_Exercise inputs:_
###
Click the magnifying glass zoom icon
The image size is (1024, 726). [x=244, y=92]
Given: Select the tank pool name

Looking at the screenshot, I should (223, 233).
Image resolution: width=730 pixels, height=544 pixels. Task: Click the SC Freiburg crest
###
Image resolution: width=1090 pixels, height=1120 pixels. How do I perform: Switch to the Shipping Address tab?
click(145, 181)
###
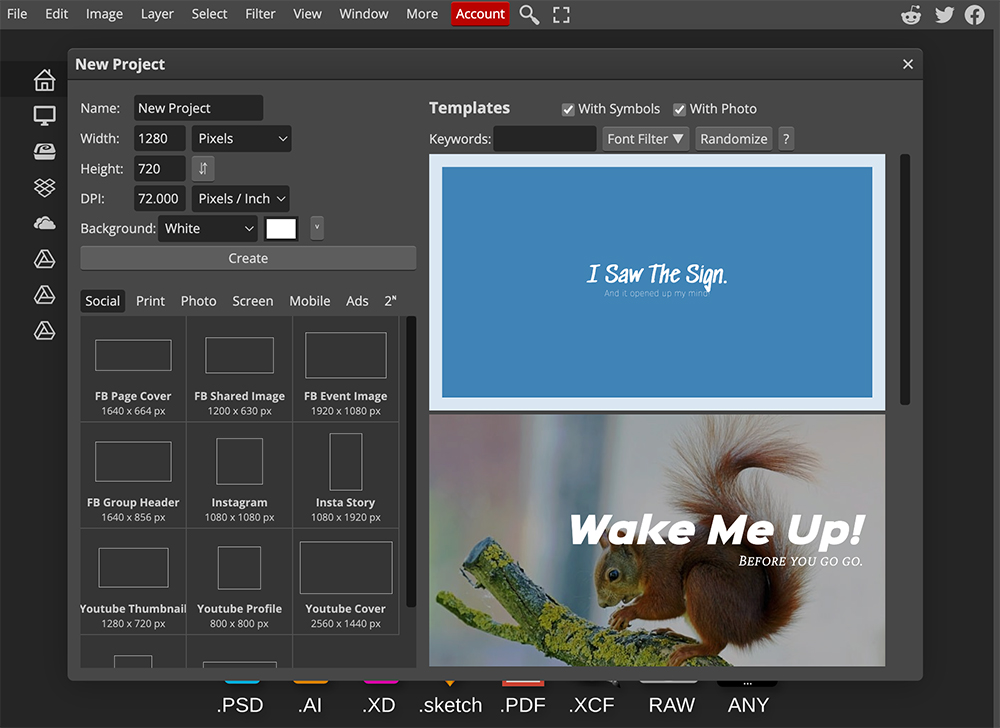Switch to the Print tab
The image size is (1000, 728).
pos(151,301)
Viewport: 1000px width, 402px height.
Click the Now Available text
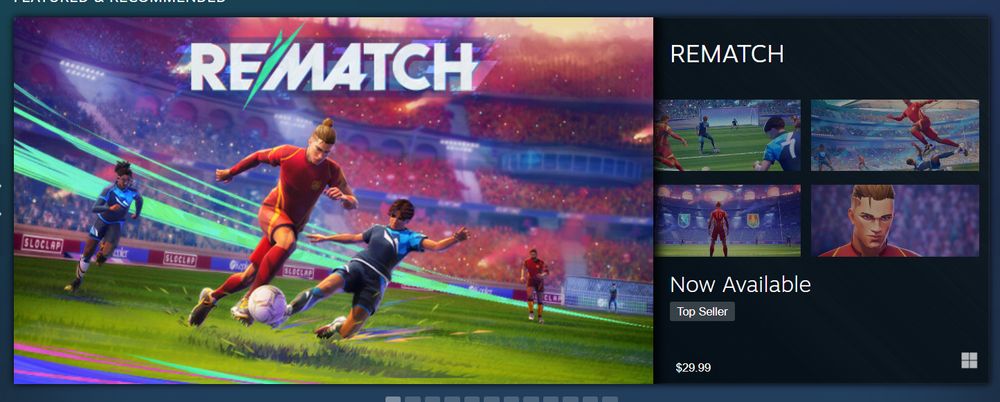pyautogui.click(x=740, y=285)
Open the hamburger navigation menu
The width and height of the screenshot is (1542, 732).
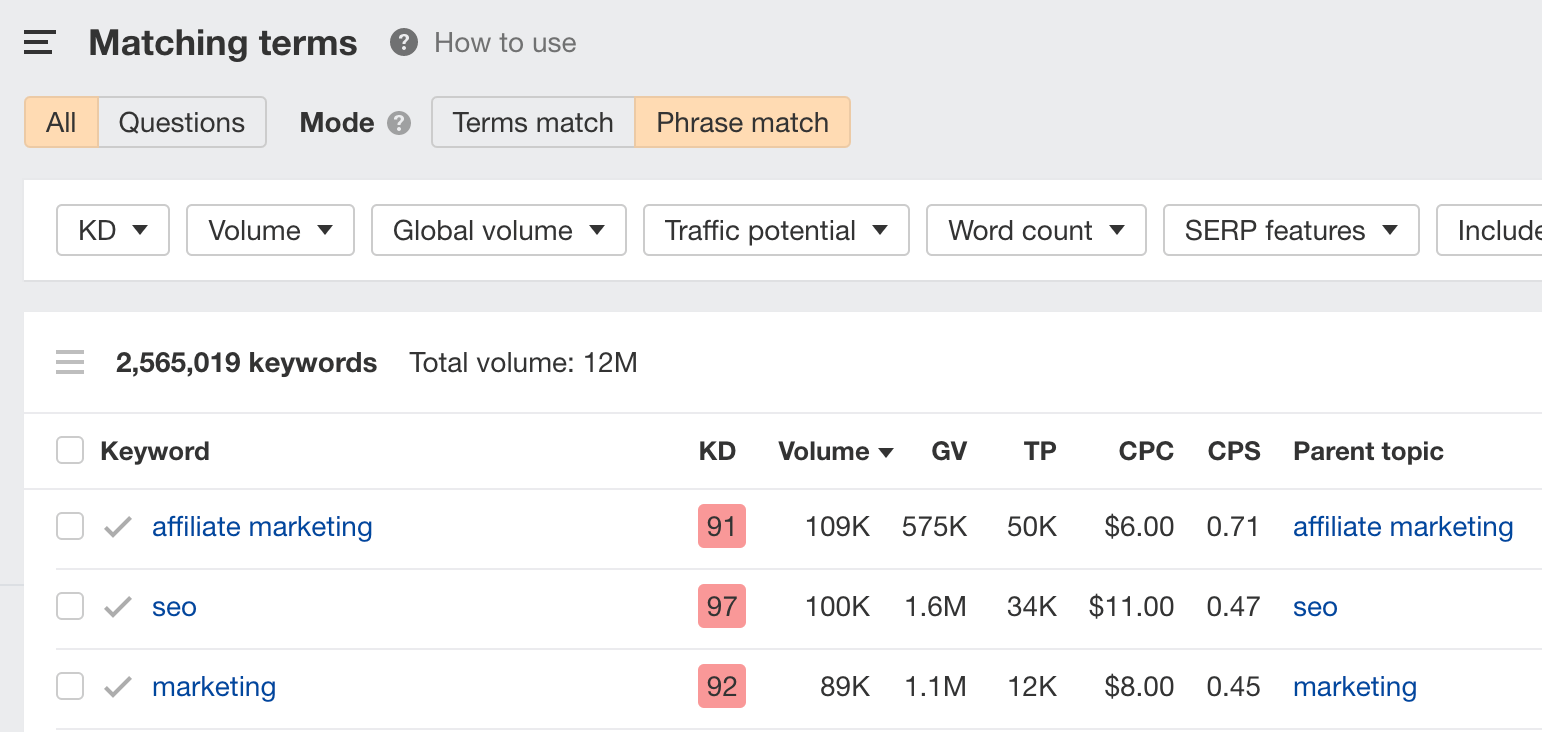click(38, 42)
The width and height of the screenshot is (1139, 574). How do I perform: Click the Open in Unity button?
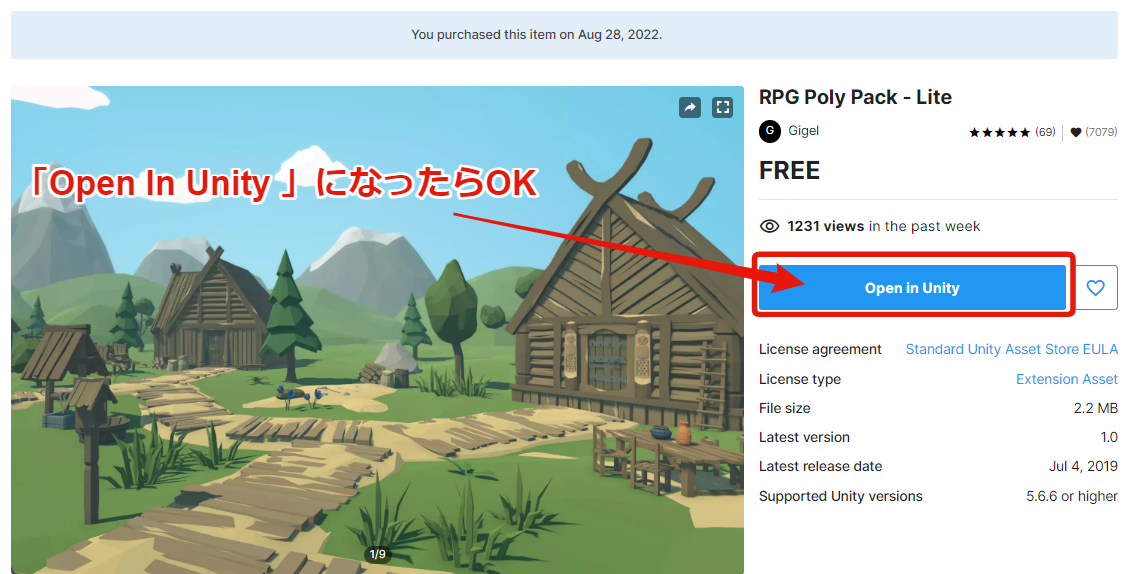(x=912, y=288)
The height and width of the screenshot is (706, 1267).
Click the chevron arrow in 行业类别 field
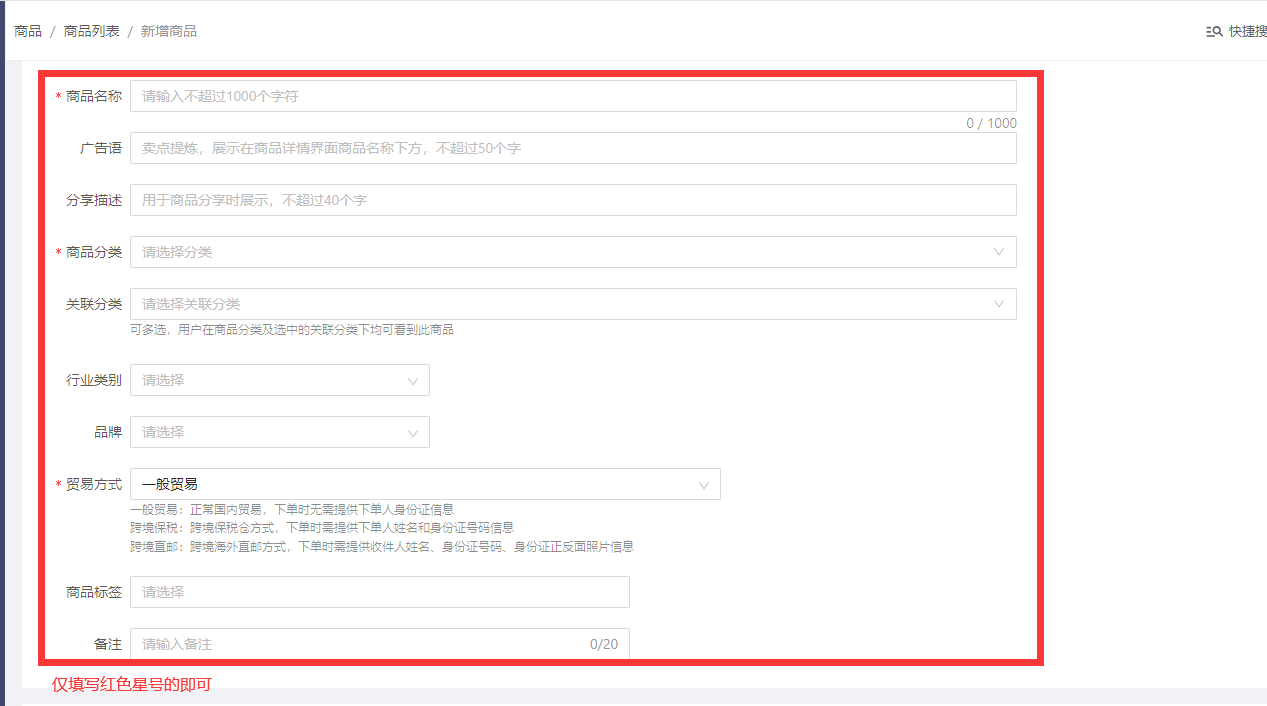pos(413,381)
###
_Task objective:_ Your answer should consist of the lines from the line with "Click the magnifying glass zoom icon" to the line with "Image resolution: width=730" above, repeated exactly, both ends included.

_Exercise solution:_
Click the magnifying glass zoom icon
The image size is (1024, 726). [x=244, y=92]
Given: Select the tank pool name

Looking at the screenshot, I should (223, 233).
Image resolution: width=730 pixels, height=544 pixels. Task: Click the SC Freiburg crest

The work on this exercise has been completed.